■ TASK REQUIREMENTS: Print out the data exactly, keeping every image out of it.

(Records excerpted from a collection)

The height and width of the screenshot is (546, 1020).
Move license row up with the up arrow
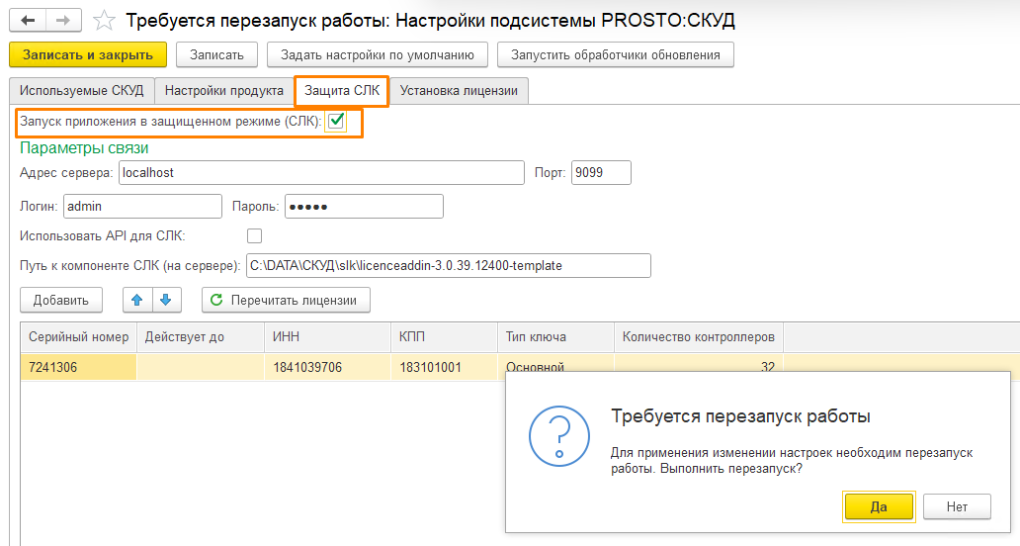coord(138,299)
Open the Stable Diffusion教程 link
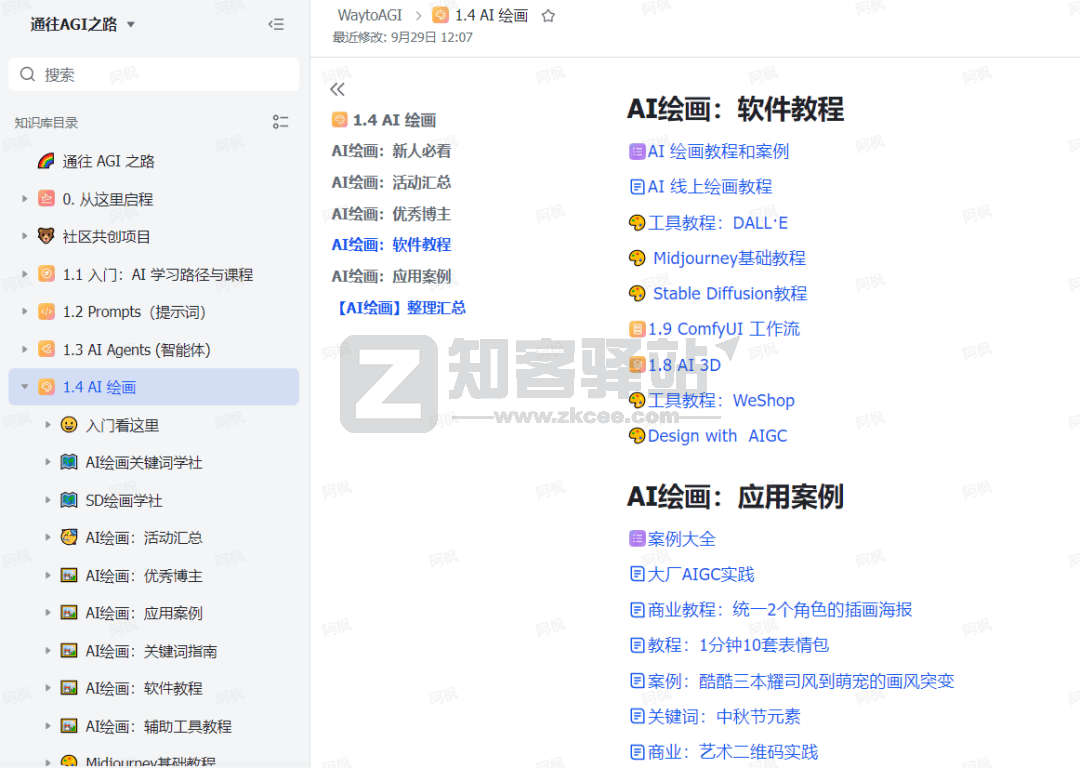Viewport: 1080px width, 768px height. tap(729, 293)
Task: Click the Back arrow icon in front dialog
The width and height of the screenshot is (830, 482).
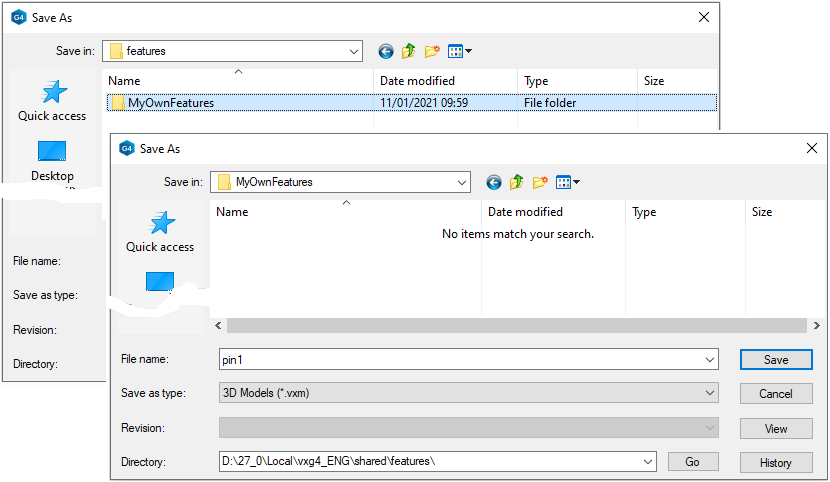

■ EXERCISE OUTPUT:
The height and width of the screenshot is (546, 1020).
Move license row up with the up arrow
coord(138,299)
Open the Stable Diffusion教程 link
Viewport: 1080px width, 768px height. tap(729, 293)
Task: Click the Back arrow icon in front dialog
The width and height of the screenshot is (830, 482).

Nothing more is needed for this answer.